#### Given instruction 1
Duplicate the stretch of the His Dark Materials excerpt from "The London Royal" through "as Northern Lights.".
#### Given instruction 2
According to the His Dark Materials excerpt, to which city did the Church's center of power move from Rome?

#### Text excerpt
Although His Dark Materials has been marketed as young adult fiction, and the central characters are children, Pullman wrote with no target audience in mind. The fantasy elements include witches and armoured polar bears; the trilogy also alludes to concepts from physics, philosophy, and theology. It functions in part as a retelling and inversion of John Milton's epic Paradise Lost,[2] with Pullman commending humanity for what Milton saw as its most tragic failing, original sin.[3] The trilogy has attracted controversy for its criticism of religion.

The London Royal National Theatre staged a two-part adaptation of the trilogy in 2003–2004. New Line Cinema released a film adaptation of Northern Lights, The Golden Compass, in 2007. A HBO/BBC television series based on the novels commenced broadcast in November 2019.[4][5]

Pullman followed the trilogy with three novellas set in the Northern Lights universe; Lyra's Oxford (2003), Once Upon a Time in the North (2008), and Serpentine (2020). La Belle Sauvage, the first book in a new trilogy titled The Book of Dust, was published on 19 October 2017; the second book of the new trilogy, The Secret Commonwealth, was published in October 2019. Both are set in the same universe as Northern Lights.

Setting[]

The trilogy takes place across a multiverse, moving between many parallel worlds. In Northern Lights, the story takes place in a world with some similarities to our own: dress-style resembles that of the UK's Edwardian era; the technology does not include cars or fixed-wing aircraft, but zeppelins feature as a mode of transport.

The dominant religion has parallels with Christianity.[6] The Church (governed by the "Magisterium", the same name as the authority of the Catholic Church) exerts a strong control over society and has some of the appearance and organisation of the Catholic Church, but one in which the centre of power had moved from Rome to Geneva, moved there by Pullman's fictional "Pope John Calvin" (Geneva was the home of the historical John Calvin).[7]

In The Subtle Knife, the story moves between the world of the first novel, our own world, and another world, the city of Cittàgazze. In The Amber Spyglass, all those and several other parallel worlds appear.

Titles[]

Satan struggles through hell in a Gustave Doré illustration of Paradise Lost.

The title of the series comes from 17th-century poet John Milton's Paradise Lost:[8]

Into this wilde Abyss,
The Womb of nature and perhaps her Grave,
Of neither Sea, nor Shore, nor Air, nor Fire,
But all these in their pregnant causes mixt
Confus'dly, and which thus must ever fight,
Unless th' Almighty Maker them ordain
His dark materials to create more Worlds,
Into this wilde Abyss the warie fiend
Stood on the brink of Hell and look'd a while,
Pondering his Voyage; for no narrow frith
He had to cross.

Records in a dataset:
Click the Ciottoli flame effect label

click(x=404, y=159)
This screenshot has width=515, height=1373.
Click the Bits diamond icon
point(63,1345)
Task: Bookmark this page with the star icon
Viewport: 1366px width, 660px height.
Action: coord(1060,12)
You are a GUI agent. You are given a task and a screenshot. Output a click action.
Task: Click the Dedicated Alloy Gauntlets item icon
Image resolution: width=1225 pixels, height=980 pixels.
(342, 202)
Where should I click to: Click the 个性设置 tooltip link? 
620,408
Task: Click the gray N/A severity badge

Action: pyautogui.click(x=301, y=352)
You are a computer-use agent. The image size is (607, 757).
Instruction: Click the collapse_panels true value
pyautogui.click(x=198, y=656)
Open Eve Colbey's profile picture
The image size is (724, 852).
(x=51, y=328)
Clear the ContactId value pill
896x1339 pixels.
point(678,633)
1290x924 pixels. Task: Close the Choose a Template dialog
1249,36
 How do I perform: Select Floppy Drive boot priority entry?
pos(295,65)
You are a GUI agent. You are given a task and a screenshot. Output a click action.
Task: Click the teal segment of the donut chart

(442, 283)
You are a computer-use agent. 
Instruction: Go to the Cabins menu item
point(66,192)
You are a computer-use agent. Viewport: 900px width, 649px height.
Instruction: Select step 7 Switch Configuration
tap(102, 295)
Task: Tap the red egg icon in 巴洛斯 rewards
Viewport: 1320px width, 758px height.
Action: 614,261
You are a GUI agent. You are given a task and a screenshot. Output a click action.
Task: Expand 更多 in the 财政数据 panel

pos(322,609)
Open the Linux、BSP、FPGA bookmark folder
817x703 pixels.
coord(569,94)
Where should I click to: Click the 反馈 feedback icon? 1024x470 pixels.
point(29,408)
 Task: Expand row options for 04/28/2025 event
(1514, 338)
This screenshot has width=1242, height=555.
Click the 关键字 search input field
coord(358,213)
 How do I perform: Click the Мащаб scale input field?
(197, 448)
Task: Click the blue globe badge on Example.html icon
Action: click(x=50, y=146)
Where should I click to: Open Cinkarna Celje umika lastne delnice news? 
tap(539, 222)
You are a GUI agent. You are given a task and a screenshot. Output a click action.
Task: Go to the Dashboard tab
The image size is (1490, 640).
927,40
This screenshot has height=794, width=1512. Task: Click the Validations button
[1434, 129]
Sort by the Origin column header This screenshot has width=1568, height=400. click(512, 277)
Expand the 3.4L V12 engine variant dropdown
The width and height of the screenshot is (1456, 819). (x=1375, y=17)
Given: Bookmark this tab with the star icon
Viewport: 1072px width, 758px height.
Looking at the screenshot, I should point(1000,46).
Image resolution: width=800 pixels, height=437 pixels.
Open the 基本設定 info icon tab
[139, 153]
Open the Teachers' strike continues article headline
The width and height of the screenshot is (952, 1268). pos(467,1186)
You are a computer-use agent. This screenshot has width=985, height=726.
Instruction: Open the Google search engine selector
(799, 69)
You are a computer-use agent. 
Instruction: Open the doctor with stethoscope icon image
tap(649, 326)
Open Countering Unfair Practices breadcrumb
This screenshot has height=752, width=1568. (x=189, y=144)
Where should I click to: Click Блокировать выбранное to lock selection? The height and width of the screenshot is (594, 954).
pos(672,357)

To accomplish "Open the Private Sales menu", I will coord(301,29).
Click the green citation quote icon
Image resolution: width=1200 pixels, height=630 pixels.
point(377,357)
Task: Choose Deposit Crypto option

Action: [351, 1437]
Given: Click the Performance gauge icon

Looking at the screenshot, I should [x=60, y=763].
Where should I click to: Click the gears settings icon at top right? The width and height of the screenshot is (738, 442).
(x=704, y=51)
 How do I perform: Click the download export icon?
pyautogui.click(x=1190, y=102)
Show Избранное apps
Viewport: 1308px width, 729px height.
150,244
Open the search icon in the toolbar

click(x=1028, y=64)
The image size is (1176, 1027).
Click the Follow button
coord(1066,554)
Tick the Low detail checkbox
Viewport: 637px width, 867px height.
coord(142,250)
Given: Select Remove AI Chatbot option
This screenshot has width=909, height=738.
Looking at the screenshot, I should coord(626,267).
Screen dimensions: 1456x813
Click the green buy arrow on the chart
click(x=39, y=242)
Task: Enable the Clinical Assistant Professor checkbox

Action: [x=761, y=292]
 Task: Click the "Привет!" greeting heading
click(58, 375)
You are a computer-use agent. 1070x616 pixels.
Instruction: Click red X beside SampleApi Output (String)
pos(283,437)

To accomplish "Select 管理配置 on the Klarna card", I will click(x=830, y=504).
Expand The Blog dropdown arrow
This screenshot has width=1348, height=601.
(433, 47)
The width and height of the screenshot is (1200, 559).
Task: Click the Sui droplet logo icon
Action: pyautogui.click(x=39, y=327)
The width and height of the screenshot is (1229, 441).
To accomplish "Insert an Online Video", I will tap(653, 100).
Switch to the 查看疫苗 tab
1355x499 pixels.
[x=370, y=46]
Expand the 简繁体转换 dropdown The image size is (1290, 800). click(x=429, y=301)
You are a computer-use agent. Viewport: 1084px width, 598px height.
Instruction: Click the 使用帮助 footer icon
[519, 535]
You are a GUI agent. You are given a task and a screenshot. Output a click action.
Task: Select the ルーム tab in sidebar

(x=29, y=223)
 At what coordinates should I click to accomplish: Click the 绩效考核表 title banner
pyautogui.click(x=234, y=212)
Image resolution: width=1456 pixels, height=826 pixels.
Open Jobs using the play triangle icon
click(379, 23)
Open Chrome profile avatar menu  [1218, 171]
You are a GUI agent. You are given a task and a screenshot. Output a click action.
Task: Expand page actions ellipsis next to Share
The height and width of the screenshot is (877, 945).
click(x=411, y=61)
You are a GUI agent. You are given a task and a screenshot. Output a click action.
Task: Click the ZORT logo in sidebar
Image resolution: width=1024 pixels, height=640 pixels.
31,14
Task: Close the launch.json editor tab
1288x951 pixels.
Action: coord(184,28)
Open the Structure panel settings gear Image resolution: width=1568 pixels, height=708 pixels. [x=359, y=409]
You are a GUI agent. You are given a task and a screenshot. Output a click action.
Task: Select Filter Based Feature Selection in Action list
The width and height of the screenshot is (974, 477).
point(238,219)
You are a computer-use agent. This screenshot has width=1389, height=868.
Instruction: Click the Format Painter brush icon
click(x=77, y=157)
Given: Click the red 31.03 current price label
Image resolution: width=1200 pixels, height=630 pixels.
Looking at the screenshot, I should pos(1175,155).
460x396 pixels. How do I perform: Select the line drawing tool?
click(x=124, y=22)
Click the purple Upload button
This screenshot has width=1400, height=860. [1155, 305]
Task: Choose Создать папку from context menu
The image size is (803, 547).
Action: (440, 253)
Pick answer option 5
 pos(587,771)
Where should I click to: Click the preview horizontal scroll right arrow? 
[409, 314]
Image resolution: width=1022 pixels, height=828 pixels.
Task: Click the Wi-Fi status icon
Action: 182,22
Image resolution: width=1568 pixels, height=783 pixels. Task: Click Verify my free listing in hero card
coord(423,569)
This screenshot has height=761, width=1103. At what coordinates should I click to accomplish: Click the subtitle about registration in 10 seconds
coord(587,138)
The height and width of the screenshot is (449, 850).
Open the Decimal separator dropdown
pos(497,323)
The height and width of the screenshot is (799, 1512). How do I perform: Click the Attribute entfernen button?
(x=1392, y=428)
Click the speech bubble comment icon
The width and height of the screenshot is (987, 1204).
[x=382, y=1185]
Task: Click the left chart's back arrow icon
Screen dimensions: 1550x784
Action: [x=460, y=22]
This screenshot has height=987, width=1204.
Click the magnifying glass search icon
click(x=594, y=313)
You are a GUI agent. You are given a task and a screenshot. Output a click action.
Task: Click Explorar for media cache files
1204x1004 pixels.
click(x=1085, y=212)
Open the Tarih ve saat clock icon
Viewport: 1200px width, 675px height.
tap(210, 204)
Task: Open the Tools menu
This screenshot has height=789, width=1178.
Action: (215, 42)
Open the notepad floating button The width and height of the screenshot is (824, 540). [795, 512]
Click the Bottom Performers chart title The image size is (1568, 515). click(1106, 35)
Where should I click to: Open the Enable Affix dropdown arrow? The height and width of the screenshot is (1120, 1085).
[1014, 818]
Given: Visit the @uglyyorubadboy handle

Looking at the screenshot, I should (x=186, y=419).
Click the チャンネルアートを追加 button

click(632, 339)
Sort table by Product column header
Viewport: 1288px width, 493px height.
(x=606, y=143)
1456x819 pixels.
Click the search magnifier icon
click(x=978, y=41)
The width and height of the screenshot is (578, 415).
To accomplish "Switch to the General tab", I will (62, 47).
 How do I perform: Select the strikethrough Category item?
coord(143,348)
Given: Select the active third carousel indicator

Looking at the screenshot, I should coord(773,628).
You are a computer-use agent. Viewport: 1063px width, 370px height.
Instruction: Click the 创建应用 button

#### Full output 1
The London Royal National Theatre staged a two-part adaptation of the trilogy in 2003–2004. New Line Cinema released a film adaptation of Northern Lights, The Golden Compass, in 2007. A HBO/BBC television series based on the novels commenced broadcast in November 2019.[4][5]

Pullman followed the trilogy with three novellas set in the Northern Lights universe; Lyra's Oxford (2003), Once Upon a Time in the North (2008), and Serpentine (2020). La Belle Sauvage, the first book in a new trilogy titled The Book of Dust, was published on 19 October 2017; the second book of the new trilogy, The Secret Commonwealth, was published in October 2019. Both are set in the same universe as Northern Lights.

#### Full output 2
Geneva